CVI. Le partage
CVI. The Share-Out
King Louis-Philippe convokes the French Chambers for December, while fighting continues around Montevideo and Morocco sends an embassy to France.
- Louis-Philippe issues an ordinance convoking both the Chamber of Peers and Chamber of Deputies for 27 December 1845, as political commentators mock the French left's chronic inconsistency.
- Franco-British forces and Garibaldi took the fortress of Colonia on the Río de la Plata, but Montevidean troops then sacked the town; Buenos Aires has since banned all contact with French and British warships.
- The Emperor of Morocco is sending a pasha from Tétouan as ambassador to King Louis-Philippe, bearing six richly caparisoned horses, lions, and tigers; a French state vessel has been ordered to collect the embassy.
- A column under Marshal Bugeaud returned from a razzia near Tiaret in Algeria with 9,000 sheep, 200 donkeys, 420 captive women, and 300 pairs of ears cut from decapitated rebels.
- Banker Étienne Lacombe of Albi was declared bankrupt with liabilities of 6 million francs against assets of barely 2 million, ruining hundreds of families and nearly provoking a mob attack on his house.

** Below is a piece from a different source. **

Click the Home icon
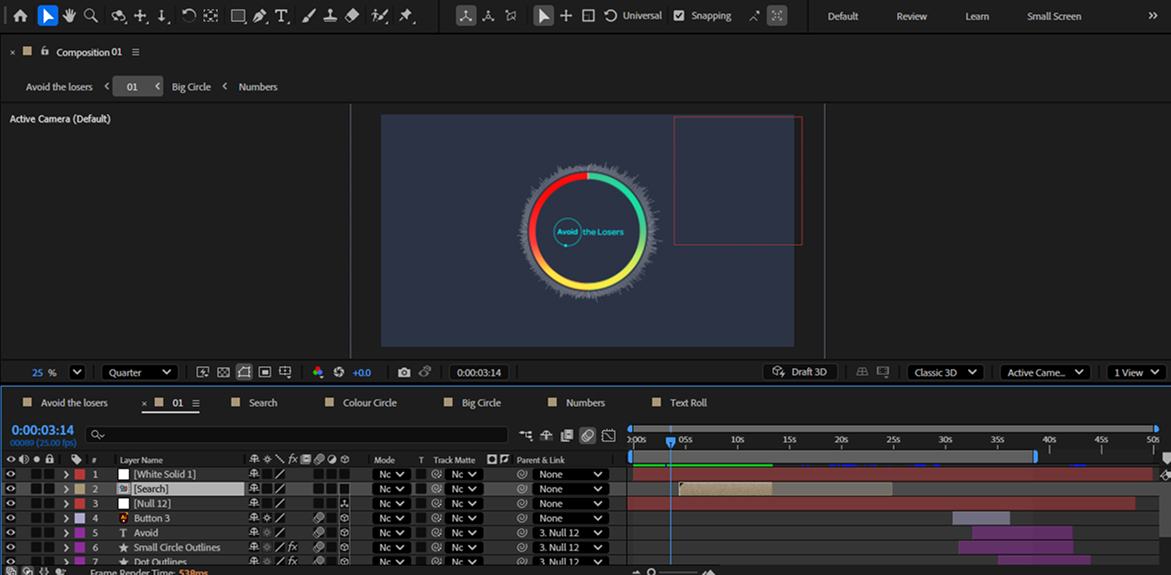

- In Louisville, convicted wife-murderer Doctor Baker harangued the crowd from the foot of the gallows for ninety minutes before his hanging, refusing all repentance and naming two kinsmen he accused of adultery with his wife.
- Fifty-year-old master counterfeiter Claude Grivaud — convicted of death for theft under the Empire, then seventeen years of crimes under multiple aliases — was finally arrested in Paris, bringing the total accused in his coining ring to sixteen.
- Spain's new Court Etiquette Code, effective 1 January 1846, limits hand-kissing ceremonies to three per year and strips most royals of the right to address Spanish subjects with the familiar tú.